BCRD mantiene su tasa de política monetaria en 5.25 % anual
El Banco Central de la República Dominicana decidió mantener su tasa de interés principal en 5.25 % anual. Esta tasa sirve como referencia para los préstamos y ahorros en el sistema financiero. También dejó sin cambios otras tasas relacionadas con préstamos a corto plazo y depósitos bancarios.
La decisión se tomó principalmente por la incertidumbre económica internacional y por el aumento reciente de los precios, sobre todo de los alimentos, causado por fenómenos climáticos. El Banco Central considera que su política sigue funcionando bien y ayuda a que las condiciones financieras se mantengan estable.
En Estados Unidos, la economía continúa creciendo de manera moderada, aunque la inflación sigue un poco por encima de la meta de la Reserva Federal. El desempleo ha subido ligeramente, lo que llevó a ese país a reducir sus tasas de interés y se espera que haga al menos otro recorte en 2026.

En Europa, el crecimiento económico es bajo debido a conflictos y tensiones comerciales, pero la inflación está cerca del objetivo del Banco Central Europeo. Tras varias reducciones en las tasas durante 2025, se espera que estas se mantengan estables el próximo año.

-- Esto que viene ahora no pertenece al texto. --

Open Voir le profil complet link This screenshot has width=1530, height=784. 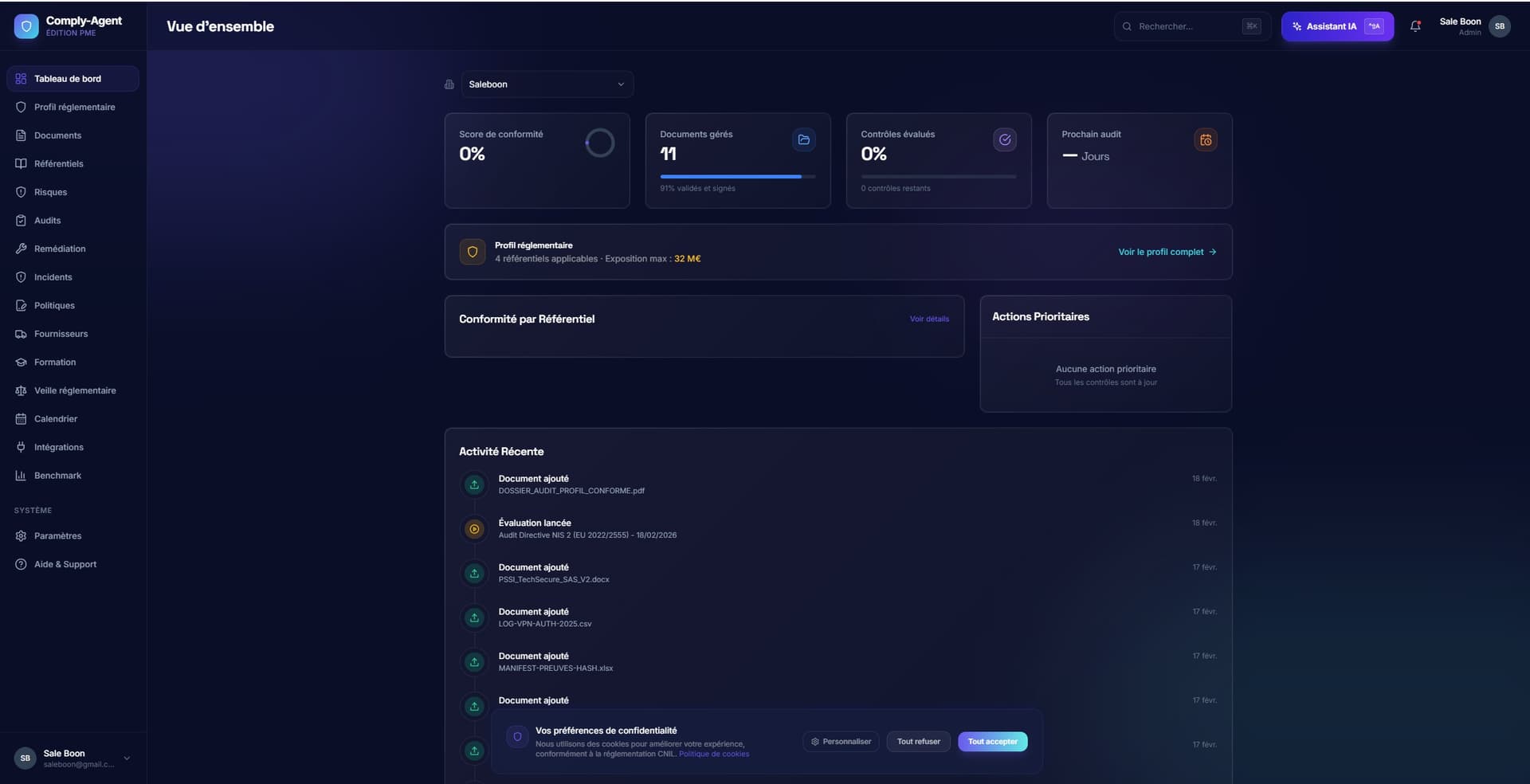[1167, 252]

En América Latina, el crecimiento promedio ha sido modesto, pero la mayoría de los bancos centrales redujeron sus tasas de interés para apoyar la economía. República Dominicana, a diferencia de muchos países, terminó el año con un aumento neto de su tasa, aunque había hecho recortes recientemente.
En cuanto a los precios internacionales, el petróleo se mantuvo relativamente barato, mientras que el oro alcanzó precios récord por la incertidumbre global. Esto beneficia a la economía dominicana, ya que reduce costos de importación y mejora su balanza de pagos.
A nivel local, la inflación se mantiene dentro del rango considerado aceptable por el Banco Central, aunque los alimentos siguen encarecidos por tormentas y lluvias que afectaron la producción agrícola. La inflación subyacente, que excluye productos más volátiles, también está bajo control.
La actividad económica del país mostró señales de mejoría en noviembre, impulsada por sectores como la agropecuaria, la minería, el turismo y los servicios financieros. Aun así, el crecimiento acumulado del año ha sido moderado.
El Banco Central ha reducido las tasas desde septiembre y ha inyectado dinero a la economía para facilitar préstamos a sectores productivos. Como resultado, han bajado las tasas de interés bancarias y el crédito al sector privado ha seguido creciendo, especialmente en construcción, vivienda y comercio.
De cara al futuro, se espera una recuperación gradual de la economía, con mayor crecimiento en 2026. Las exportaciones, el turismo y las remesas siguen fuertes, el tipo de cambio se mantiene relativamente estable y las reservas internacionales son altas. El Banco Central reafirma su compromiso de apoyar el crecimiento sin perder el control de la inflación.